Africa’s sovereign wealth funds (SWFs), currently valued at over $150 billion, remain significantly underutilised in financing infrastructure and industrial development, according to the 2025 State of Africa’s Infrastructure Report released by the Africa Finance Corporation (AFC). SWFs are state-owned investment fund that governments use to invest surplus revenues and other financial reserves
The report argues that SWFs in Africa have grown steadily over the past two decades, but most continue to allocate capital conservatively, investing in foreign securities, low-risk fixed income, or offshore real estate, rather than in transformative domestic projects.
This conservative approach, the AFC notes, is in sharp contrast to the continent’s urgent infrastructure financing needs, which exceed $100 billion annually. With concessional financing declining and private capital becoming more risk-averse, African SWFs could play a pivotal role in closing the gap if properly aligned with national development priorities.
Per the report, Africa has built up substantial sovereign capital buffers, but they remain parked in external markets with limited impact on domestic transformation.

• _Dataset content_
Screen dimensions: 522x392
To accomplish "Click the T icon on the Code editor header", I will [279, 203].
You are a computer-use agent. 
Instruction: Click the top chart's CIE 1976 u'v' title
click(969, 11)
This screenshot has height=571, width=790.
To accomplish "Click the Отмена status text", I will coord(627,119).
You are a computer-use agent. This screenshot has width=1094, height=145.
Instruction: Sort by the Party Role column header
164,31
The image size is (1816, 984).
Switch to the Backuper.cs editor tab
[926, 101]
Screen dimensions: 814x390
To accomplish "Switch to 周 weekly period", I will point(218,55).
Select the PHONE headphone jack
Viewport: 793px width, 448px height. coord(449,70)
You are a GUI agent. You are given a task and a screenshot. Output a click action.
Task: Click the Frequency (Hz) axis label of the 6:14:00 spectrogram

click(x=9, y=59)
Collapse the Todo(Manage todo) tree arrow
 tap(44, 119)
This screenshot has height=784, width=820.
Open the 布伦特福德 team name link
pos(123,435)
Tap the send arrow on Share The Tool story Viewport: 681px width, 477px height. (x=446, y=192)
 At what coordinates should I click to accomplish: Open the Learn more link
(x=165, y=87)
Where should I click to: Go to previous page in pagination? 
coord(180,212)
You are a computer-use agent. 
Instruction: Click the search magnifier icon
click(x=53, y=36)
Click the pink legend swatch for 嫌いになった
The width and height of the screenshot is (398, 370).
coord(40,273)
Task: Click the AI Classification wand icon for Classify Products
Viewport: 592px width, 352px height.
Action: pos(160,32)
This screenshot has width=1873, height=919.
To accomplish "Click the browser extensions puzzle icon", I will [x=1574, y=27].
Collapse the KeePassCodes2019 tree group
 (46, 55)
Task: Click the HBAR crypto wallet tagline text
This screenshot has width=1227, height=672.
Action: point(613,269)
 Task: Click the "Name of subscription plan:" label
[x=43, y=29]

• _Tasks and exercises_
A. Copy the sovereign wealth funds text from "Per the report, Africa" to "on domestic transformation.", swapping "external markets" for "foreign markets".
B. In the sovereign wealth funds text, Africa's infrastructure financing needs exceed what amount each year?

• _Solutions_
A.
Per the report, Africa has built up substantial sovereign capital buffers, but they remain parked in foreign markets with limited impact on domestic transformation.

B. $100 billion